## BRIEF
Wherever the word "near" appears in a line below, that line counts; report the total number of such lines only.
═════ DATA TO USE
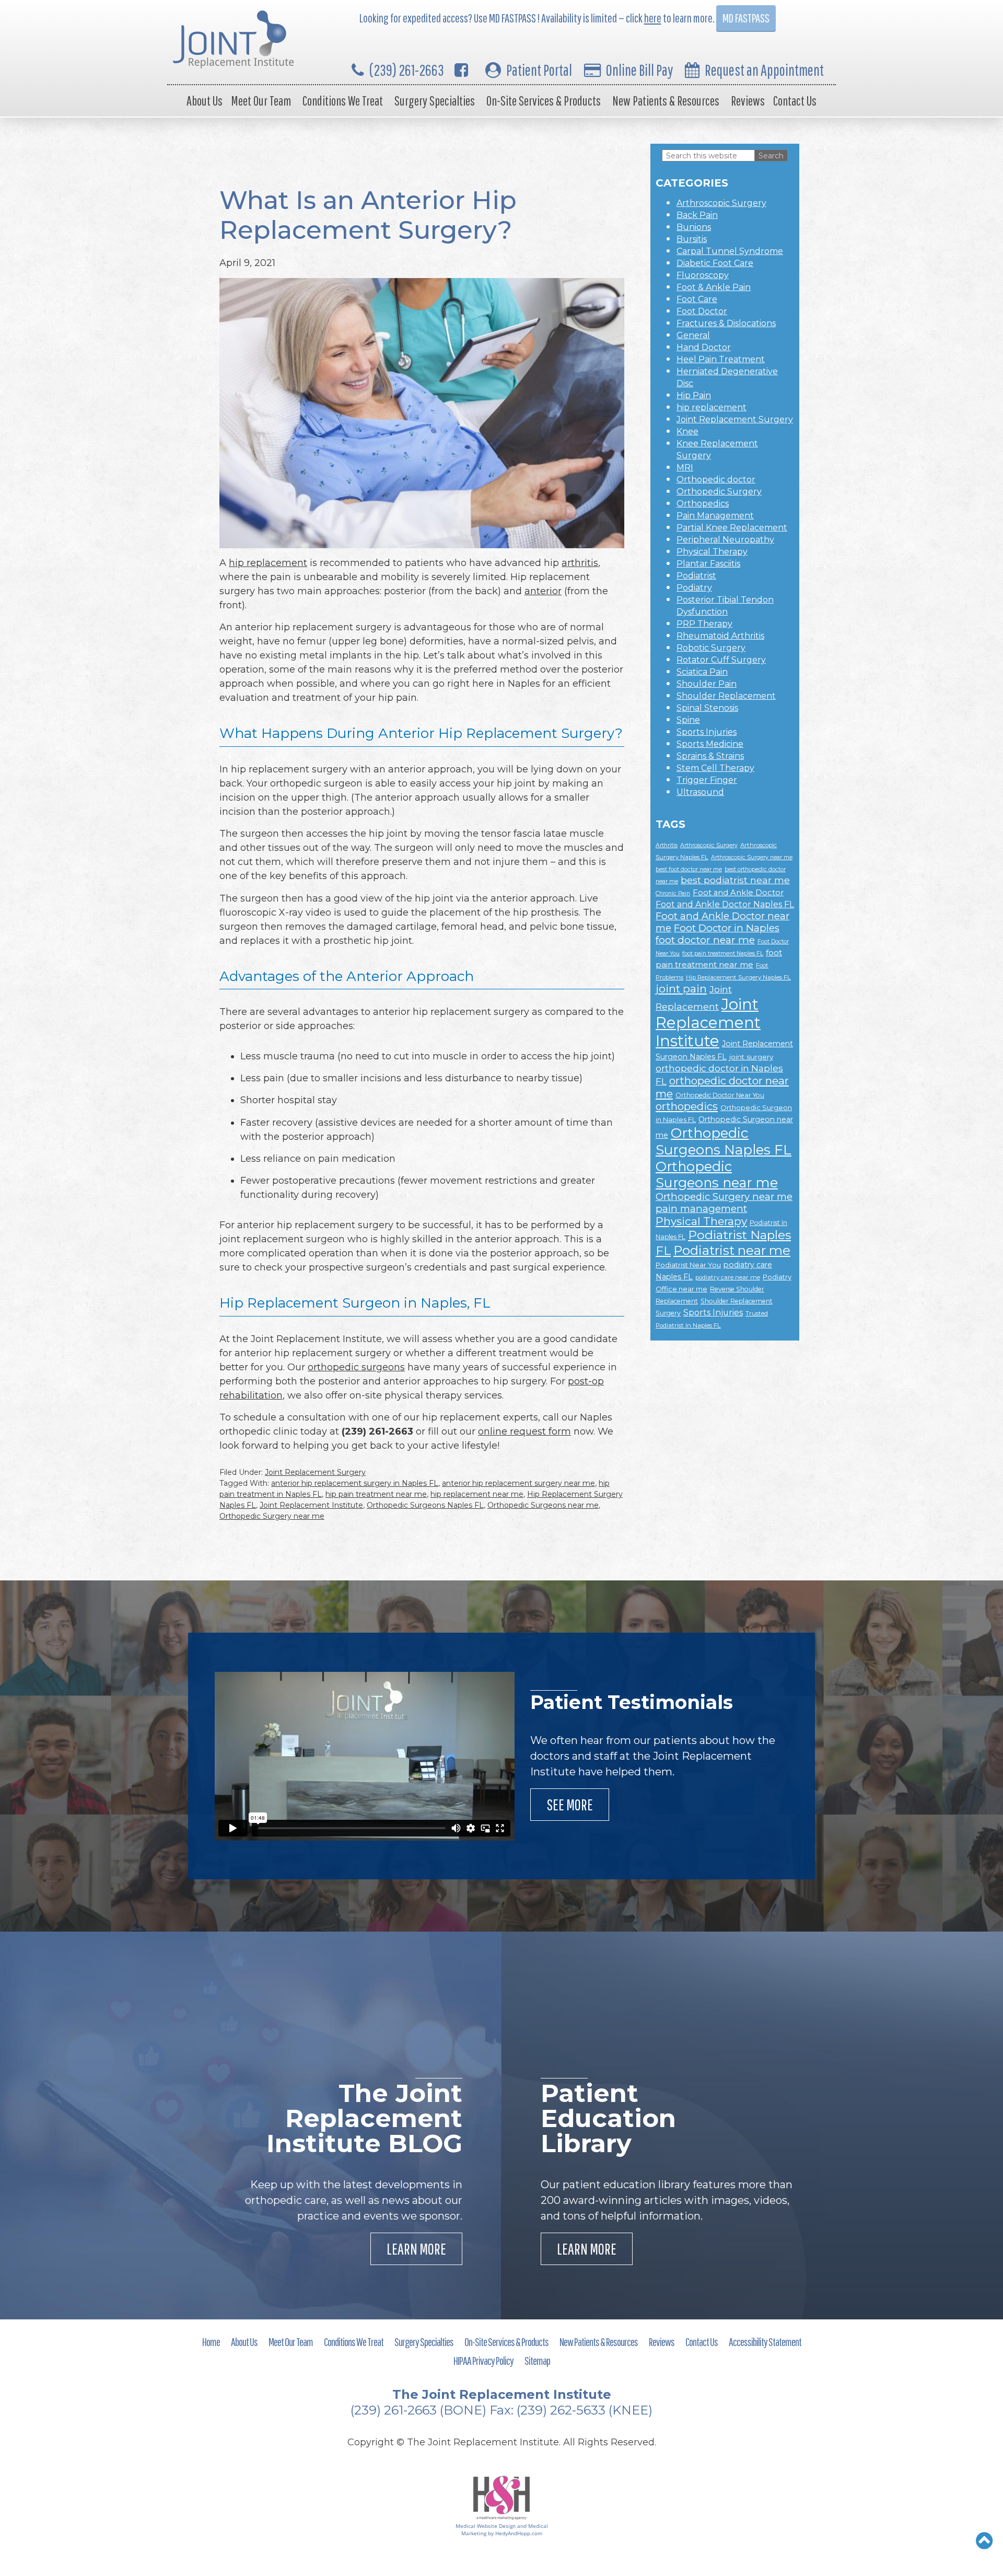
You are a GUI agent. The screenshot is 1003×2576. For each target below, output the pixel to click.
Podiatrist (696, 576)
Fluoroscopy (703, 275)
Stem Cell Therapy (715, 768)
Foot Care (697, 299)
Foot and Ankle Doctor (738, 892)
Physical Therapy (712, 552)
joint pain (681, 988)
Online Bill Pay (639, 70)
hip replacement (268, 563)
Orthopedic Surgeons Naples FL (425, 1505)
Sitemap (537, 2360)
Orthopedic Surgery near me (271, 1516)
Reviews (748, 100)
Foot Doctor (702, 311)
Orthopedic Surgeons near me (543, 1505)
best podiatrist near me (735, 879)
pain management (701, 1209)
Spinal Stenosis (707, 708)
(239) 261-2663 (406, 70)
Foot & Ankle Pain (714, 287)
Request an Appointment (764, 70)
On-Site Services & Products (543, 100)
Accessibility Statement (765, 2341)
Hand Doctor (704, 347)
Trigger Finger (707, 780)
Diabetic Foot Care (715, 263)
══════════
═════ DATA TO USE
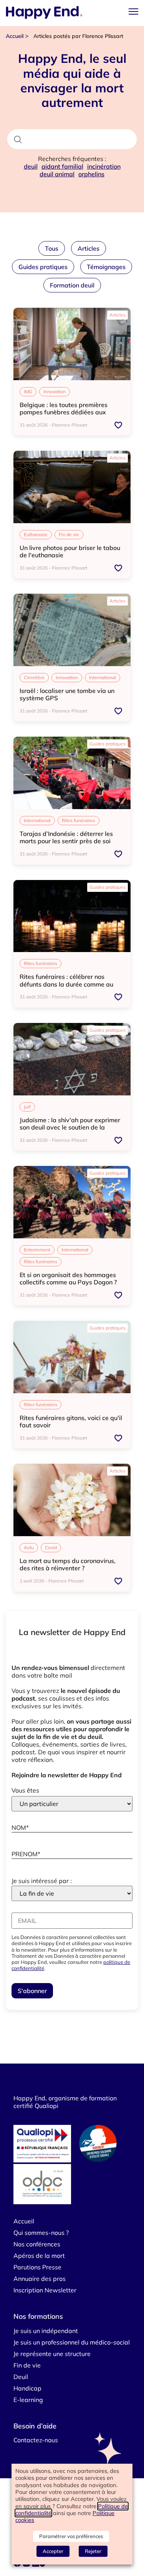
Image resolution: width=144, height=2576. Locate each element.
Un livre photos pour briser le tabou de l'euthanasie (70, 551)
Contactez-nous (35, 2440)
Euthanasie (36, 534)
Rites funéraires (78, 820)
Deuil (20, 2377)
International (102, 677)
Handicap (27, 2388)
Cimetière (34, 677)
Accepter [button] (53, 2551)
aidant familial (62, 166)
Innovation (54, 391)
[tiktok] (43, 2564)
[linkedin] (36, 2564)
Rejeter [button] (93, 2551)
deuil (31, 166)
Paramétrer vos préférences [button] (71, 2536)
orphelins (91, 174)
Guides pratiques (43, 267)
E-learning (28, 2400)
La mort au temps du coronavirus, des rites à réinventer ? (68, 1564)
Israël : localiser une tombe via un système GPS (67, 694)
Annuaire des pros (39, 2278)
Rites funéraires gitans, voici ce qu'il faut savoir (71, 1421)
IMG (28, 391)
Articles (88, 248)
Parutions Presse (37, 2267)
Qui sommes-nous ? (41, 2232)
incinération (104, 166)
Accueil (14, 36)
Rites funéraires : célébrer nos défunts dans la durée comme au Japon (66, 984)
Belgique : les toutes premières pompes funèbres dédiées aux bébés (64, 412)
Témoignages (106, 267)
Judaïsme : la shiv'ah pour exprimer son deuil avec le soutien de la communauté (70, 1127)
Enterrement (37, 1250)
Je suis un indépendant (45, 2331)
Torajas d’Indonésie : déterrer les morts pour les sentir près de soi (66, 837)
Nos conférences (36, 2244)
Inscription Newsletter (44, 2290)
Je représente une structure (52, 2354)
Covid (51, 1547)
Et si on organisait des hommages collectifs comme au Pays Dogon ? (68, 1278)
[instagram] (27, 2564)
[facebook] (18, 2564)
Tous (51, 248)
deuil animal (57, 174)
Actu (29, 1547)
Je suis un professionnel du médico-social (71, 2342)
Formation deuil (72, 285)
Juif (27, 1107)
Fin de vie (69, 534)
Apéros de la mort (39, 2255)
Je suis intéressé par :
══════════
## SOLUTION FOR THIS TASK
3